▶ TASK INSTRUCTIONS: Revise these lines so that "computer-use agent" becomes "desktop agent" wherever it occurs, and leave everything else unchanged.

Word and element location records
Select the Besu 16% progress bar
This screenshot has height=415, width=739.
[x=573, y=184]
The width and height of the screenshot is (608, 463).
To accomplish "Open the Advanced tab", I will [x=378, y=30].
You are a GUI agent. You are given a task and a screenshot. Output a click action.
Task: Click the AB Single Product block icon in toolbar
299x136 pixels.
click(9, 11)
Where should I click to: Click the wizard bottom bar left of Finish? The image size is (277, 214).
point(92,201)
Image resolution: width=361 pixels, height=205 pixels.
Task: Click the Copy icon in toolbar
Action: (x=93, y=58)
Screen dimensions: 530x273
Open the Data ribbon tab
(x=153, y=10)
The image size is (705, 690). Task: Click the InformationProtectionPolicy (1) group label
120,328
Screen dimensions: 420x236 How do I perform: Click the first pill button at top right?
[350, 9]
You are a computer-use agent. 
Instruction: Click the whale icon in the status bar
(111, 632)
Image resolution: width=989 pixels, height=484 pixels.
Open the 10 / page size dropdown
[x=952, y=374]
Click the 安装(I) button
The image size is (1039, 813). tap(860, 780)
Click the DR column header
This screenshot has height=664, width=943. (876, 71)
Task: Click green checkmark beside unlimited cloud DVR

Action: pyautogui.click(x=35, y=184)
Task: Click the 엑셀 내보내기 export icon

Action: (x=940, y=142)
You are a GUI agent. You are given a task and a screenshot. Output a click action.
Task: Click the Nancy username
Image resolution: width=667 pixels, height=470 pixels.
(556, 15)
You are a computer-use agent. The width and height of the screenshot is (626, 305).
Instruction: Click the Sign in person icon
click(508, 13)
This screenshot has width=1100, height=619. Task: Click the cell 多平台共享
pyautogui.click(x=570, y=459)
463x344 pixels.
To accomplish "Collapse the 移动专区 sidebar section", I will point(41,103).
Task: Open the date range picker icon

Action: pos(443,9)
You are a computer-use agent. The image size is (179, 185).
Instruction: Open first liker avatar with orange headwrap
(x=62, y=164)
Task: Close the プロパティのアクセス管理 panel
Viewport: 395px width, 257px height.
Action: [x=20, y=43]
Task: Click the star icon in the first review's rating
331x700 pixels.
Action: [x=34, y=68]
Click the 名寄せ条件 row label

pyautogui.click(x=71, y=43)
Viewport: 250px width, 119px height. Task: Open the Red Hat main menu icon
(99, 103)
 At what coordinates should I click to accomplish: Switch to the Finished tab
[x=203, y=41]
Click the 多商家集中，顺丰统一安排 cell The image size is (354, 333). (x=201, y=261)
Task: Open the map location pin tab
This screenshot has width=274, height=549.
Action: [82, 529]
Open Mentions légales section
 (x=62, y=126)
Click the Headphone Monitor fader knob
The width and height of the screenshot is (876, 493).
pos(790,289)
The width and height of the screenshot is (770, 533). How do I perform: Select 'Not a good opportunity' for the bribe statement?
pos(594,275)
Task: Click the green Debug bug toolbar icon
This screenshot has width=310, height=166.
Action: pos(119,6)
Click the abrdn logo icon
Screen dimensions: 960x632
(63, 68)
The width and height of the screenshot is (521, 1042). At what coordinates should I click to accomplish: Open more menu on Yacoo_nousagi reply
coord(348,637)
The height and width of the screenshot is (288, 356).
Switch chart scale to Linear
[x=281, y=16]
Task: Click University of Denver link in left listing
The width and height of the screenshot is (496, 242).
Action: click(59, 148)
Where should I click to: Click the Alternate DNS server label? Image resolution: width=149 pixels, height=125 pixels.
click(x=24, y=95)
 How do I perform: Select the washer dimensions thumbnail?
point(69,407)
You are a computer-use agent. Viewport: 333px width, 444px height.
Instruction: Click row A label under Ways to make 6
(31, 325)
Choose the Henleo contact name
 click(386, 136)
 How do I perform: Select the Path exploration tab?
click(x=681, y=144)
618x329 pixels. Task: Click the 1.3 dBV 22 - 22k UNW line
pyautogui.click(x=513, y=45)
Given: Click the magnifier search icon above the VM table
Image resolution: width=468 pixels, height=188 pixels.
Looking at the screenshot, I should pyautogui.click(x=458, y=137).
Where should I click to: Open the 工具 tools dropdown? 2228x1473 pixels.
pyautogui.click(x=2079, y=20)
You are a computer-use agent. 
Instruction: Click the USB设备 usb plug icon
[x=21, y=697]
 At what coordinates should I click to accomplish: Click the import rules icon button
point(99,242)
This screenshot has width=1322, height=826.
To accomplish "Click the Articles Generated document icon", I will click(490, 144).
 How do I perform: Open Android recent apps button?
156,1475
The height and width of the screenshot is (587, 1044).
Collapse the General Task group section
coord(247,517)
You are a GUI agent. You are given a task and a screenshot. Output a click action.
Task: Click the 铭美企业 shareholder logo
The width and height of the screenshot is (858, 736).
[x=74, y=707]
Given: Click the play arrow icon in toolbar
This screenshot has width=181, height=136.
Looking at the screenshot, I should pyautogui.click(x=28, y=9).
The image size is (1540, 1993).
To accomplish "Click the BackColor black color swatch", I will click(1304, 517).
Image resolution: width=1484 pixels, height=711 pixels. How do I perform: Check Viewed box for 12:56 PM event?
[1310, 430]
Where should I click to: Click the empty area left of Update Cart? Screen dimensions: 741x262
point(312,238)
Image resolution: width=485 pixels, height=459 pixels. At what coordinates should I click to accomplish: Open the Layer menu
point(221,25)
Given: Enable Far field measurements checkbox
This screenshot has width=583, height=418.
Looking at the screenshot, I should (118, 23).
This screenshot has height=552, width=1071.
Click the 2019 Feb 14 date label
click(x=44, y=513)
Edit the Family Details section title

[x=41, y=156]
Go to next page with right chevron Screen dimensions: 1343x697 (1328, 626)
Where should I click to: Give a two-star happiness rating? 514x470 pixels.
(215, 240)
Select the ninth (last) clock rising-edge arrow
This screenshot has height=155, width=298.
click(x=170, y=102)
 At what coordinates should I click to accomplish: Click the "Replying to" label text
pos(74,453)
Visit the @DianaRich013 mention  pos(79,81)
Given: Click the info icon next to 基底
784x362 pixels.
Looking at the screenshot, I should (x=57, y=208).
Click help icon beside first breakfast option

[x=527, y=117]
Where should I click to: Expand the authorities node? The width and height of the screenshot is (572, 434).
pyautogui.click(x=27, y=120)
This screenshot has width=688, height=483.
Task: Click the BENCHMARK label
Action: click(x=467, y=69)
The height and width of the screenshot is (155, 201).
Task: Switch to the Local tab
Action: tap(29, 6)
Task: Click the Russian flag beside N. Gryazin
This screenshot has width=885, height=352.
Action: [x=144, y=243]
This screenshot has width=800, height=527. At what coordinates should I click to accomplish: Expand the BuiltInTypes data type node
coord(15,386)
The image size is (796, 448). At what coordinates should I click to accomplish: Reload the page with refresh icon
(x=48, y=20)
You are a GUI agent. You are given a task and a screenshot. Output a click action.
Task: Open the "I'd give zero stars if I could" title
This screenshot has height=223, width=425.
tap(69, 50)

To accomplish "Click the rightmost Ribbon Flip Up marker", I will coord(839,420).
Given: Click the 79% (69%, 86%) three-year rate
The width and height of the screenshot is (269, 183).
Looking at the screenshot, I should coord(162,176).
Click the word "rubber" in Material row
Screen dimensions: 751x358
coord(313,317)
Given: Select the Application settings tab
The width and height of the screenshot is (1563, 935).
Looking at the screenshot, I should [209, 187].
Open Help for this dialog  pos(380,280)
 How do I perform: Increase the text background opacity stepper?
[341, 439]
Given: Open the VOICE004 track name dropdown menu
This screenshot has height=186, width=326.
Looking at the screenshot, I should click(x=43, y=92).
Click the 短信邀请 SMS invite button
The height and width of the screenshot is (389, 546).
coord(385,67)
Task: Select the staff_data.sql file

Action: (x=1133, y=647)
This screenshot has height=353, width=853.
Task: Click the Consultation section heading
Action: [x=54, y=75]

▶ COMPLETE RESPONSE:
Select the Besu 16% progress bar
This screenshot has height=415, width=739.
[x=573, y=184]
The width and height of the screenshot is (608, 463).
To accomplish "Open the Advanced tab", I will [x=378, y=30].
You are a GUI agent. You are given a task and a screenshot. Output a click action.
Task: Click the AB Single Product block icon in toolbar
299x136 pixels.
click(9, 11)
Where should I click to: Click the wizard bottom bar left of Finish? The image size is (277, 214).
point(92,201)
Image resolution: width=361 pixels, height=205 pixels.
Task: Click the Copy icon in toolbar
Action: (x=93, y=58)
Screen dimensions: 530x273
Open the Data ribbon tab
(x=153, y=10)
The image size is (705, 690). Task: Click the InformationProtectionPolicy (1) group label
120,328
Screen dimensions: 420x236 How do I perform: Click the first pill button at top right?
[350, 9]
You are a desktop agent. 
Instruction: Click the whale icon in the status bar
(111, 632)
Image resolution: width=989 pixels, height=484 pixels.
Open the 10 / page size dropdown
[x=952, y=374]
Click the 安装(I) button
The image size is (1039, 813). tap(860, 780)
Click the DR column header
This screenshot has height=664, width=943. (876, 71)
Task: Click green checkmark beside unlimited cloud DVR

Action: pyautogui.click(x=35, y=184)
Task: Click the 엑셀 내보내기 export icon

Action: (x=940, y=142)
You are a GUI agent. You are given a task and a screenshot. Output a click action.
Task: Click the Nancy username
Image resolution: width=667 pixels, height=470 pixels.
(556, 15)
You are a desktop agent. The width and height of the screenshot is (626, 305).
Instruction: Click the Sign in person icon
click(508, 13)
This screenshot has width=1100, height=619. Task: Click the cell 多平台共享
pyautogui.click(x=570, y=459)
463x344 pixels.
To accomplish "Collapse the 移动专区 sidebar section", I will point(41,103).
Task: Open the date range picker icon

Action: pos(443,9)
You are a desktop agent. The image size is (179, 185).
Instruction: Open first liker avatar with orange headwrap
(x=62, y=164)
Task: Close the プロパティのアクセス管理 panel
Viewport: 395px width, 257px height.
Action: [x=20, y=43]
Task: Click the star icon in the first review's rating
331x700 pixels.
Action: [x=34, y=68]
Click the 名寄せ条件 row label

pyautogui.click(x=71, y=43)
Viewport: 250px width, 119px height. Task: Open the Red Hat main menu icon
(99, 103)
 At what coordinates should I click to accomplish: Switch to the Finished tab
[x=203, y=41]
Click the 多商家集中，顺丰统一安排 cell The image size is (354, 333). (x=201, y=261)
Task: Open the map location pin tab
This screenshot has width=274, height=549.
Action: [82, 529]
Open Mentions légales section
 (x=62, y=126)
Click the Headphone Monitor fader knob
The width and height of the screenshot is (876, 493).
pos(790,289)
The width and height of the screenshot is (770, 533). How do I perform: Select 'Not a good opportunity' for the bribe statement?
pos(594,275)
Task: Click the green Debug bug toolbar icon
This screenshot has width=310, height=166.
Action: pos(119,6)
Click the abrdn logo icon
Screen dimensions: 960x632
(63, 68)
The width and height of the screenshot is (521, 1042). At what coordinates should I click to accomplish: Open more menu on Yacoo_nousagi reply
coord(348,637)
The height and width of the screenshot is (288, 356).
Switch chart scale to Linear
[x=281, y=16]
Task: Click University of Denver link in left listing
The width and height of the screenshot is (496, 242).
Action: click(59, 148)
Where should I click to: Click the Alternate DNS server label? Image resolution: width=149 pixels, height=125 pixels.
click(x=24, y=95)
 How do I perform: Select the washer dimensions thumbnail?
point(69,407)
You are a desktop agent. Viewport: 333px width, 444px height.
Instruction: Click row A label under Ways to make 6
(31, 325)
Choose the Henleo contact name
 click(386, 136)
 How do I perform: Select the Path exploration tab?
click(x=681, y=144)
618x329 pixels. Task: Click the 1.3 dBV 22 - 22k UNW line
pyautogui.click(x=513, y=45)
Given: Click the magnifier search icon above the VM table
Image resolution: width=468 pixels, height=188 pixels.
Looking at the screenshot, I should pyautogui.click(x=458, y=137).
Where should I click to: Open the 工具 tools dropdown? 2228x1473 pixels.
pyautogui.click(x=2079, y=20)
You are a desktop agent. 
Instruction: Click the USB设备 usb plug icon
[x=21, y=697]
 At what coordinates should I click to accomplish: Click the import rules icon button
point(99,242)
This screenshot has width=1322, height=826.
To accomplish "Click the Articles Generated document icon", I will click(490, 144).
 How do I perform: Open Android recent apps button?
156,1475
The height and width of the screenshot is (587, 1044).
Collapse the General Task group section
coord(247,517)
You are a GUI agent. You are given a task and a screenshot. Output a click action.
Task: Click the 铭美企业 shareholder logo
The width and height of the screenshot is (858, 736).
[x=74, y=707]
Given: Click the play arrow icon in toolbar
This screenshot has width=181, height=136.
Looking at the screenshot, I should pyautogui.click(x=28, y=9).
The image size is (1540, 1993).
To accomplish "Click the BackColor black color swatch", I will click(1304, 517).
Image resolution: width=1484 pixels, height=711 pixels. How do I perform: Check Viewed box for 12:56 PM event?
[1310, 430]
Where should I click to: Click the empty area left of Update Cart? Screen dimensions: 741x262
point(312,238)
Image resolution: width=485 pixels, height=459 pixels. At what coordinates should I click to accomplish: Open the Layer menu
point(221,25)
Given: Enable Far field measurements checkbox
This screenshot has width=583, height=418.
Looking at the screenshot, I should (118, 23).
This screenshot has height=552, width=1071.
Click the 2019 Feb 14 date label
click(x=44, y=513)
Edit the Family Details section title

[x=41, y=156]
Go to next page with right chevron Screen dimensions: 1343x697 (1328, 626)
Where should I click to: Give a two-star happiness rating? 514x470 pixels.
(215, 240)
Select the ninth (last) clock rising-edge arrow
This screenshot has height=155, width=298.
click(x=170, y=102)
 At what coordinates should I click to accomplish: Click the "Replying to" label text
pos(74,453)
Visit the @DianaRich013 mention  pos(79,81)
Given: Click the info icon next to 基底
784x362 pixels.
Looking at the screenshot, I should (x=57, y=208).
Click help icon beside first breakfast option

[x=527, y=117]
Where should I click to: Expand the authorities node? The width and height of the screenshot is (572, 434).
pyautogui.click(x=27, y=120)
This screenshot has width=688, height=483.
Task: Click the BENCHMARK label
Action: click(x=467, y=69)
The height and width of the screenshot is (155, 201).
Task: Switch to the Local tab
Action: tap(29, 6)
Task: Click the Russian flag beside N. Gryazin
This screenshot has width=885, height=352.
Action: [x=144, y=243]
This screenshot has width=800, height=527. At what coordinates should I click to accomplish: Expand the BuiltInTypes data type node
coord(15,386)
The image size is (796, 448). At what coordinates should I click to accomplish: Reload the page with refresh icon
(x=48, y=20)
You are a GUI agent. You are given a task and a screenshot. Output a click action.
Task: Open the "I'd give zero stars if I could" title
This screenshot has height=223, width=425.
tap(69, 50)

To accomplish "Click the rightmost Ribbon Flip Up marker", I will coord(839,420).
Given: Click the 79% (69%, 86%) three-year rate
The width and height of the screenshot is (269, 183).
Looking at the screenshot, I should coord(162,176).
Click the word "rubber" in Material row
Screen dimensions: 751x358
coord(313,317)
Given: Select the Application settings tab
The width and height of the screenshot is (1563, 935).
Looking at the screenshot, I should [209, 187].
Open Help for this dialog  pos(380,280)
 How do I perform: Increase the text background opacity stepper?
[341, 439]
Given: Open the VOICE004 track name dropdown menu
This screenshot has height=186, width=326.
Looking at the screenshot, I should click(x=43, y=92).
Click the 短信邀请 SMS invite button
The height and width of the screenshot is (389, 546).
coord(385,67)
Task: Select the staff_data.sql file

Action: (x=1133, y=647)
This screenshot has height=353, width=853.
Task: Click the Consultation section heading
Action: [x=54, y=75]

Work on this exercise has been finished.